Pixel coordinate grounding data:
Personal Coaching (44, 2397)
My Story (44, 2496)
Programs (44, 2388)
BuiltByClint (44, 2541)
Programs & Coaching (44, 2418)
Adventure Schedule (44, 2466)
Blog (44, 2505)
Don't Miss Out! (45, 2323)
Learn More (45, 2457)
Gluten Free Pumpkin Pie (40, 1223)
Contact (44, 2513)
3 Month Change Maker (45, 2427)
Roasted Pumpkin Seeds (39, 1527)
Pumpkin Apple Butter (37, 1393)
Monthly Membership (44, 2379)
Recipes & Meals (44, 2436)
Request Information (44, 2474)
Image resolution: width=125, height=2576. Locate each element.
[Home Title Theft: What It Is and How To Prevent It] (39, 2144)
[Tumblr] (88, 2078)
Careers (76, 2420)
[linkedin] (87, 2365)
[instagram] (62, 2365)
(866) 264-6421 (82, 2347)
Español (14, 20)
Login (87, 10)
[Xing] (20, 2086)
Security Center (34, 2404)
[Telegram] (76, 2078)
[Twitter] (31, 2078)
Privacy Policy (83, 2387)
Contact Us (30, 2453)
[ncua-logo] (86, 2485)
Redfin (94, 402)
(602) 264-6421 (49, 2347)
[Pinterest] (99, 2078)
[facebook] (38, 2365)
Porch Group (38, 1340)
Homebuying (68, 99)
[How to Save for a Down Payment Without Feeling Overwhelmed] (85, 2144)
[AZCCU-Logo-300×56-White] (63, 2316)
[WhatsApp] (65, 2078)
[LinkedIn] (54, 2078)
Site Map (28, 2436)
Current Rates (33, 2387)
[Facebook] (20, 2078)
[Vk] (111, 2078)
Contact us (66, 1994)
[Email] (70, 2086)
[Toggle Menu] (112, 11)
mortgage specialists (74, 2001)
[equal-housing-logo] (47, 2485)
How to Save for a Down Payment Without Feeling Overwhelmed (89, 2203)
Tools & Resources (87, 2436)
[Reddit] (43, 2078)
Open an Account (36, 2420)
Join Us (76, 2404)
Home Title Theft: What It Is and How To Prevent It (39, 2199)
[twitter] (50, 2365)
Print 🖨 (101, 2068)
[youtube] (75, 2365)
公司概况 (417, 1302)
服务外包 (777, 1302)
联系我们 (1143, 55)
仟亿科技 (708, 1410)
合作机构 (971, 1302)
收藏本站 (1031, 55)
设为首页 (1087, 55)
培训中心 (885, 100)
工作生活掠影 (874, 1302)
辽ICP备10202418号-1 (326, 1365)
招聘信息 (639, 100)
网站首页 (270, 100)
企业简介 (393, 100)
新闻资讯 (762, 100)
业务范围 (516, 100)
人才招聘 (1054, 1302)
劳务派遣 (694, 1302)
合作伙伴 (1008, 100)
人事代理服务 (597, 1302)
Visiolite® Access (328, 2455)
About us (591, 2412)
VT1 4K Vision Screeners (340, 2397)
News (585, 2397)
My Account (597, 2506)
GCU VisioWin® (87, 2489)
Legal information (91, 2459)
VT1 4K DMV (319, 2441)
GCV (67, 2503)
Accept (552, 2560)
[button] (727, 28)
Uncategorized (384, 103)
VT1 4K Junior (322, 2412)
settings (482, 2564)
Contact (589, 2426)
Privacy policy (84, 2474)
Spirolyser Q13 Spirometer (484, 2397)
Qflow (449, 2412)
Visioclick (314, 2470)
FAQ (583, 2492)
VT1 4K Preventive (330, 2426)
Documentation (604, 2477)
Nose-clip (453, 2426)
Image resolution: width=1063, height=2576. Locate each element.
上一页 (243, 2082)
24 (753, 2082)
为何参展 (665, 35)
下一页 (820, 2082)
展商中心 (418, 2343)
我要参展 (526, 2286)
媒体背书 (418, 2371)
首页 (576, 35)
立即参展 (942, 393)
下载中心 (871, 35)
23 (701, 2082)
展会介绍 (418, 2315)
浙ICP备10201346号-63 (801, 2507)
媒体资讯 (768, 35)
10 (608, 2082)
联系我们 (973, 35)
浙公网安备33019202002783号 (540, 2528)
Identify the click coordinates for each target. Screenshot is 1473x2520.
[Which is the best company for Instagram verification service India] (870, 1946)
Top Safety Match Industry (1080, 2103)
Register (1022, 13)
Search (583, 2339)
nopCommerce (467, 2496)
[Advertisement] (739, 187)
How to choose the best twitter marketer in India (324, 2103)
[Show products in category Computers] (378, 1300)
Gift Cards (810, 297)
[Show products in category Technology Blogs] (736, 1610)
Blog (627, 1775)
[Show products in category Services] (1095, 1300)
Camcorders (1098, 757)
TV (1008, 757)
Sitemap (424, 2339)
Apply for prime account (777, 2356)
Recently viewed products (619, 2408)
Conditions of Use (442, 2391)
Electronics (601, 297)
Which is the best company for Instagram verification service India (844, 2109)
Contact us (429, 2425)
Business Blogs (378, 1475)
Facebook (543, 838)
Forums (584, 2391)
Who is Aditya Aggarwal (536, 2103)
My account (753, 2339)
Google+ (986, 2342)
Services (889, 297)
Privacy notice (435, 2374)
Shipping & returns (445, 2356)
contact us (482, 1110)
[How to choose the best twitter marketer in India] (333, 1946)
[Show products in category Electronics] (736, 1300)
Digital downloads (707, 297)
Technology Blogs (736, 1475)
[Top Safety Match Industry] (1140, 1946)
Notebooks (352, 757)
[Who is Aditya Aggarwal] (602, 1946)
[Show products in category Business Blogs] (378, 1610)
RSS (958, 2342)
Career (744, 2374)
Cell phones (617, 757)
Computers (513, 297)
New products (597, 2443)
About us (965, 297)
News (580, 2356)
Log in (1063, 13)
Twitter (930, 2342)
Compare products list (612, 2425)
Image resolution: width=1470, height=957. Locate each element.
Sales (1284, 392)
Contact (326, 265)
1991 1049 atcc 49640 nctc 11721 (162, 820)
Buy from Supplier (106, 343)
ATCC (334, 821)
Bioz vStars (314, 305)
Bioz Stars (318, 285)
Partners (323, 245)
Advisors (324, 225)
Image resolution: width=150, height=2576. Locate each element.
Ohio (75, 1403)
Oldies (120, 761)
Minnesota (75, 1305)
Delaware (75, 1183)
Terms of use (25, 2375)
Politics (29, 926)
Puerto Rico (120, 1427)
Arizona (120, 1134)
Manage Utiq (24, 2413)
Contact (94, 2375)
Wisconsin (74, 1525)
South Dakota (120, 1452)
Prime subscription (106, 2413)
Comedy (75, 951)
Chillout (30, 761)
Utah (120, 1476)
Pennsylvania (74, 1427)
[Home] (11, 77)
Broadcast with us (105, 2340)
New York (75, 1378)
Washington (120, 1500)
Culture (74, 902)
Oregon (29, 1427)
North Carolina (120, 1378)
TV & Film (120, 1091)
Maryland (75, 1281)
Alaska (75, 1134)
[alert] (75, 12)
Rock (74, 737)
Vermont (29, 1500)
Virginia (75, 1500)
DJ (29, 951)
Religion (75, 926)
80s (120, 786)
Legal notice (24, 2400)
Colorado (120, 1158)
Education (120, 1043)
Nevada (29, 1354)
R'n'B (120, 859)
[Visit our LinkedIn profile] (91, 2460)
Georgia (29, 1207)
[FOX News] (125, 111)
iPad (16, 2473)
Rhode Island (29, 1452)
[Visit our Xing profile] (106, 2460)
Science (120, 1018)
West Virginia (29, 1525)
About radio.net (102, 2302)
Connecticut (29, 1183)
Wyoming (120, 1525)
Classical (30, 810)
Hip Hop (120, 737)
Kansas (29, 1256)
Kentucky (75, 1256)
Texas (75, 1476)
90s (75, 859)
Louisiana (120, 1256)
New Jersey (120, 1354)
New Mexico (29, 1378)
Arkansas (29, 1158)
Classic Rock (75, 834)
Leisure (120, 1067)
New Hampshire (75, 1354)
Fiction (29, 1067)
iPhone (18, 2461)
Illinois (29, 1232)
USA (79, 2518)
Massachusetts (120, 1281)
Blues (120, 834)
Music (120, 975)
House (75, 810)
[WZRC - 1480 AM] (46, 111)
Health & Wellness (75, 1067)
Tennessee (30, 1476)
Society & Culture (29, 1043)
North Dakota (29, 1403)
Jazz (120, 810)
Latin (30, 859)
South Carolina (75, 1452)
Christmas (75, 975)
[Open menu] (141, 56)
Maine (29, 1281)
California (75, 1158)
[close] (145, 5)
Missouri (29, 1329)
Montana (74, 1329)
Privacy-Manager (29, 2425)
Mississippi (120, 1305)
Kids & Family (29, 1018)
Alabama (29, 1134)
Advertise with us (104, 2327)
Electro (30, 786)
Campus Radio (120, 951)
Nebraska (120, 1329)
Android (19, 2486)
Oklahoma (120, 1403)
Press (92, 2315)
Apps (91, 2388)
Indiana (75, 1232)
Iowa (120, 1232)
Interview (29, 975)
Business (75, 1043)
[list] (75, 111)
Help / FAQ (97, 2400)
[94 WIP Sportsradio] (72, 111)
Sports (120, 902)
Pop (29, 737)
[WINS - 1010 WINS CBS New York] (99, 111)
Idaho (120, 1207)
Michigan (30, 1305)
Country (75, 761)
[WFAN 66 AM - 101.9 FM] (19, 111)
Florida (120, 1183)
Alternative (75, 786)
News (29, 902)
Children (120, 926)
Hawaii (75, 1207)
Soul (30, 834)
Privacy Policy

Aim of the task:
Within the data above, the span starting at the line containing "[How to Save" and ending at the line containing "人事代理服务 (597, 1302)" is to be retyped exactly, with no other lines.

Output of the exercise:
[How to Save for a Down Payment Without Feeling Overwhelmed] (85, 2144)
[AZCCU-Logo-300×56-White] (63, 2316)
[WhatsApp] (65, 2078)
[LinkedIn] (54, 2078)
Site Map (28, 2436)
Current Rates (33, 2387)
[Facebook] (20, 2078)
[Vk] (111, 2078)
Contact us (66, 1994)
[Email] (70, 2086)
[Toggle Menu] (112, 11)
mortgage specialists (74, 2001)
[equal-housing-logo] (47, 2485)
How to Save for a Down Payment Without Feeling Overwhelmed (89, 2203)
Tools & Resources (87, 2436)
[Reddit] (43, 2078)
Open an Account (36, 2420)
Join Us (76, 2404)
Home Title Theft: What It Is and How To Prevent It (39, 2199)
[twitter] (50, 2365)
Print 🖨 (101, 2068)
[youtube] (75, 2365)
公司概况 (417, 1302)
服务外包 (777, 1302)
联系我们 (1143, 55)
仟亿科技 (708, 1410)
合作机构 (971, 1302)
收藏本站 (1031, 55)
设为首页 (1087, 55)
培训中心 (885, 100)
工作生活掠影 (874, 1302)
辽ICP备10202418号-1 (326, 1365)
招聘信息 (639, 100)
网站首页 (270, 100)
企业简介 (393, 100)
新闻资讯 (762, 100)
业务范围 (516, 100)
人才招聘 (1054, 1302)
劳务派遣 (694, 1302)
合作伙伴 (1008, 100)
人事代理服务 (597, 1302)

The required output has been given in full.